Thursday, July 03, 2008

Deadly delay

The proponents of incrementally dismantling Canada's public healthcare system have seized on wait lists in recent years. Although the problem has been massively exaggerated, and is actually an argument for more investment in the public system the usual suspects at the Fraser Institute and the Can-West chain think they have a winning argument for abandoning the public model.

Except that wait times are as bad or worse in the American healthcare non-system, disproportionately affect patients based on race and income and are dangerously concentrated in emergency care due to patients not being able to afford the preventative care that would have helped them avoid a visit to an emergency room.

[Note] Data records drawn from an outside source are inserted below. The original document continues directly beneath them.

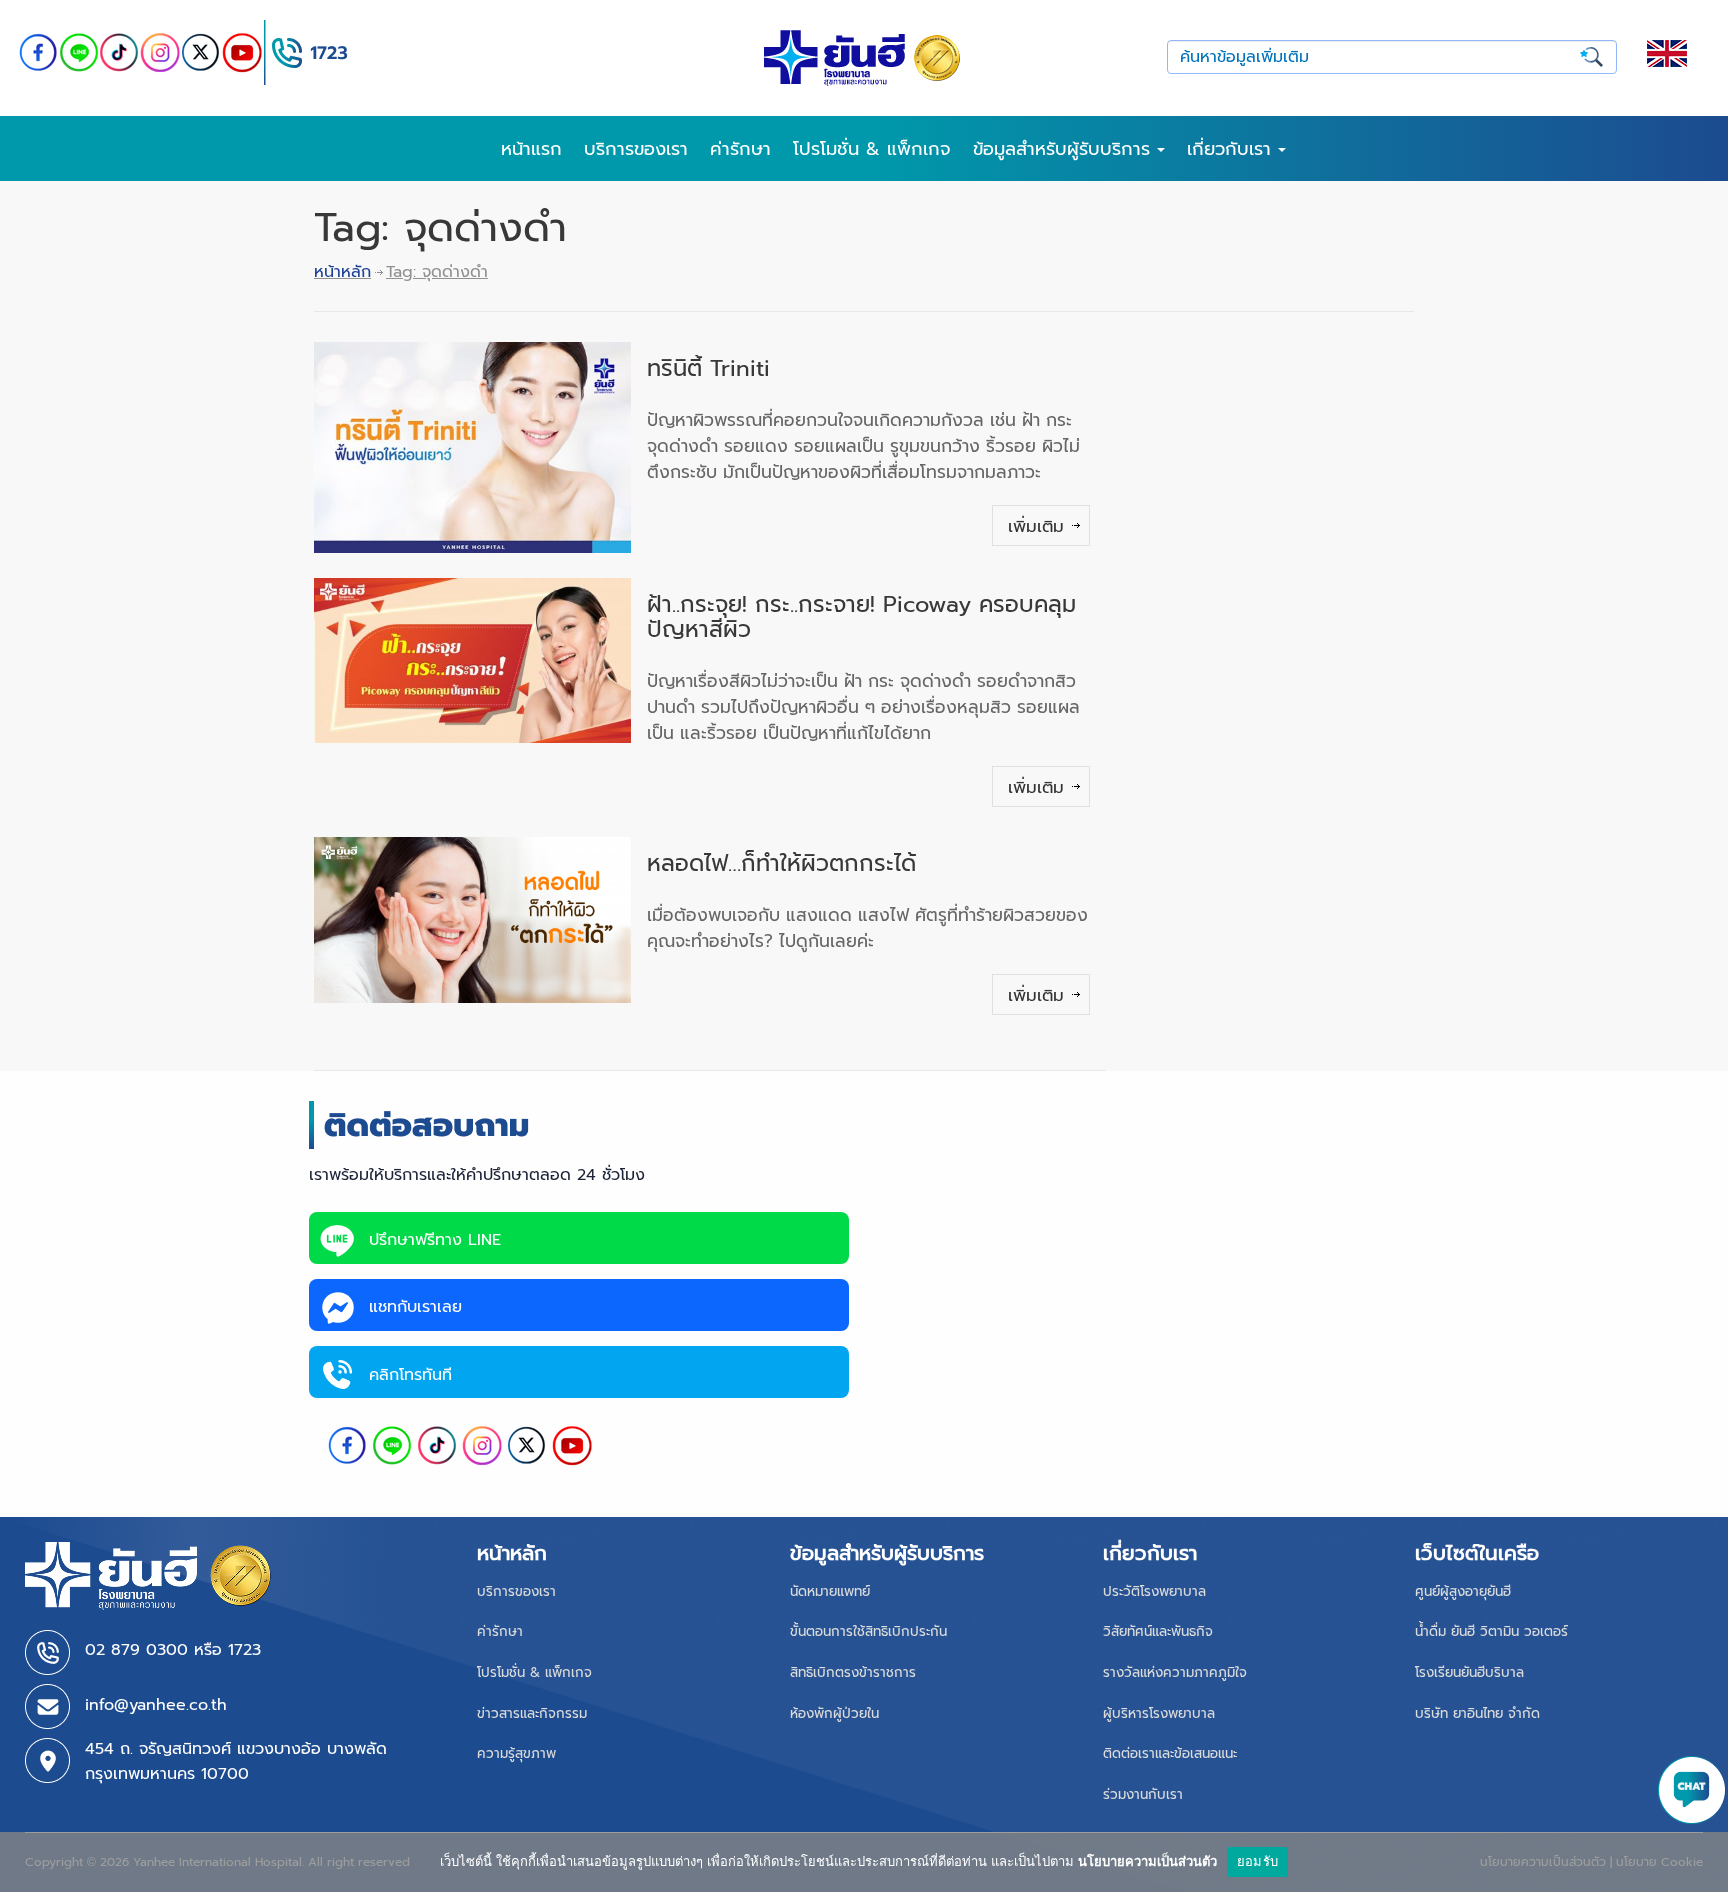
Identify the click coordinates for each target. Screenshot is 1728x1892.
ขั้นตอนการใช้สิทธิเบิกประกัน (868, 1631)
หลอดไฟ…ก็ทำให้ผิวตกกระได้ (781, 863)
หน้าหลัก (342, 272)
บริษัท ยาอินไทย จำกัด (1477, 1713)
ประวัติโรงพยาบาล (1154, 1591)
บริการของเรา (636, 149)
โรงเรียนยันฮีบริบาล (1469, 1672)
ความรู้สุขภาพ (516, 1753)
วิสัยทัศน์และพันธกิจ (1158, 1631)
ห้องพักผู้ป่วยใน (834, 1713)
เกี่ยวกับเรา (1232, 149)
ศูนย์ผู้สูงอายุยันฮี (1463, 1591)
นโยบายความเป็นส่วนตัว (1147, 1861)
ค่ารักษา (740, 149)
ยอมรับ (1257, 1861)
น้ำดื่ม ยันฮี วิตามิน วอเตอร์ (1491, 1631)
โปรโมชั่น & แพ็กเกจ (872, 149)
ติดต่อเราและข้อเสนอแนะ (1170, 1753)
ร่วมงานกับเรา (1143, 1794)
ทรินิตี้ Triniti (708, 368)
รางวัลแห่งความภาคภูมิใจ (1175, 1672)
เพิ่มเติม (1036, 526)
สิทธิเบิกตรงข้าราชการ (853, 1672)
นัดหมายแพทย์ (830, 1591)
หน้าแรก (531, 149)
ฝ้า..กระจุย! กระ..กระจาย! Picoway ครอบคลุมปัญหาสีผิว (861, 617)
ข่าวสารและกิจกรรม (532, 1713)
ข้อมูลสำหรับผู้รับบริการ (1065, 149)
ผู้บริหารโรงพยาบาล (1159, 1713)
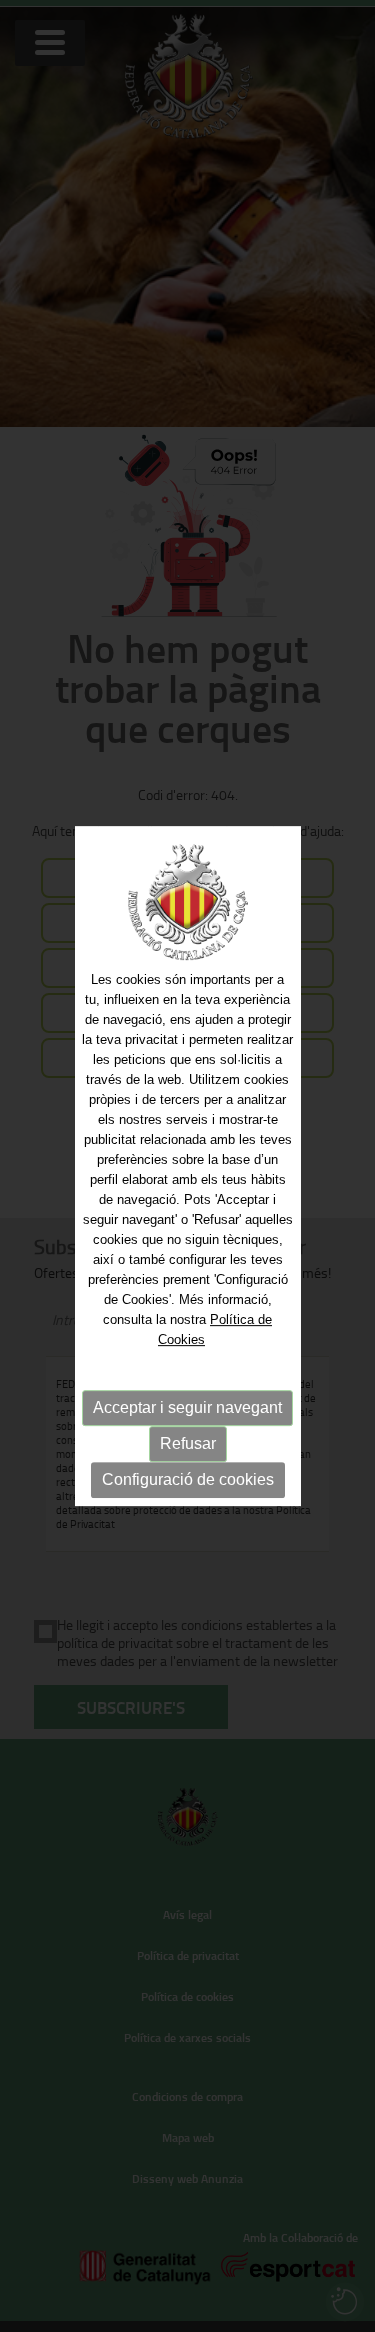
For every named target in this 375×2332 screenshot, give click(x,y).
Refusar (188, 1443)
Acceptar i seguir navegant (187, 1407)
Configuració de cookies (188, 1479)
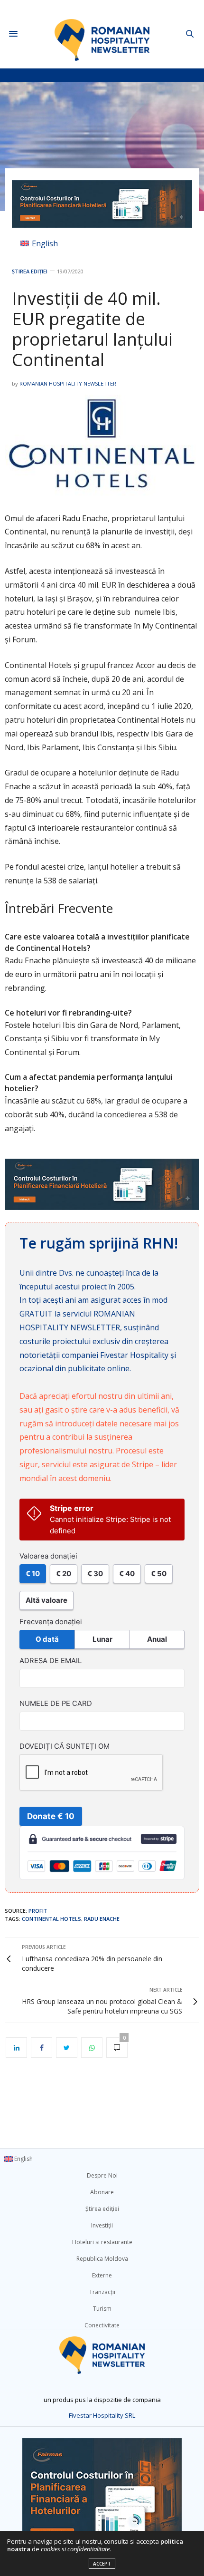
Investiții (102, 2225)
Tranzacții (102, 2292)
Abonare (102, 2192)
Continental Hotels (51, 1918)
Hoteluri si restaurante (102, 2242)
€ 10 (33, 1573)
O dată (47, 1639)
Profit (37, 1910)
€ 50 (159, 1573)
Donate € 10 (50, 1816)
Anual (157, 1639)
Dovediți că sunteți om (64, 1746)
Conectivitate (102, 2325)
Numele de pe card (55, 1703)
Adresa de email (50, 1660)
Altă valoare (46, 1600)
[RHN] (102, 34)
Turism (102, 2309)
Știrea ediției (29, 271)
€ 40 (127, 1573)
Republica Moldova (102, 2259)
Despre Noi (102, 2175)
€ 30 (95, 1573)
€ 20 (63, 1573)
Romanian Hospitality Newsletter (67, 383)
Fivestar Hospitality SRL (102, 2415)
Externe (102, 2275)
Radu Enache (102, 1918)
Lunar (102, 1639)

And the 'innovative private sector solutions' the usual suspects promote to solve Canada's wait list problems have been a grotesque, hugely expensive failure everywhere they've been tried. Wait lists increase as doctors cherrypick easy lucrative cases and patient care and access has suffered. Oddly enough, introducing the profit motive into multiple new levels of the healthcare system also ended up drastically increasing costs.

Plus, when have you ever heard this kind of wait list story in Canada?:
Video footage has emerged of an American woman dying on the floor of a New York City hospital as workers failed to help for more than an hour. Esmin Green, 49, who was said to have suffered a mental breakdown, had been waiting to be seen at Kings County Hospital, Brooklyn, for some 24 hours.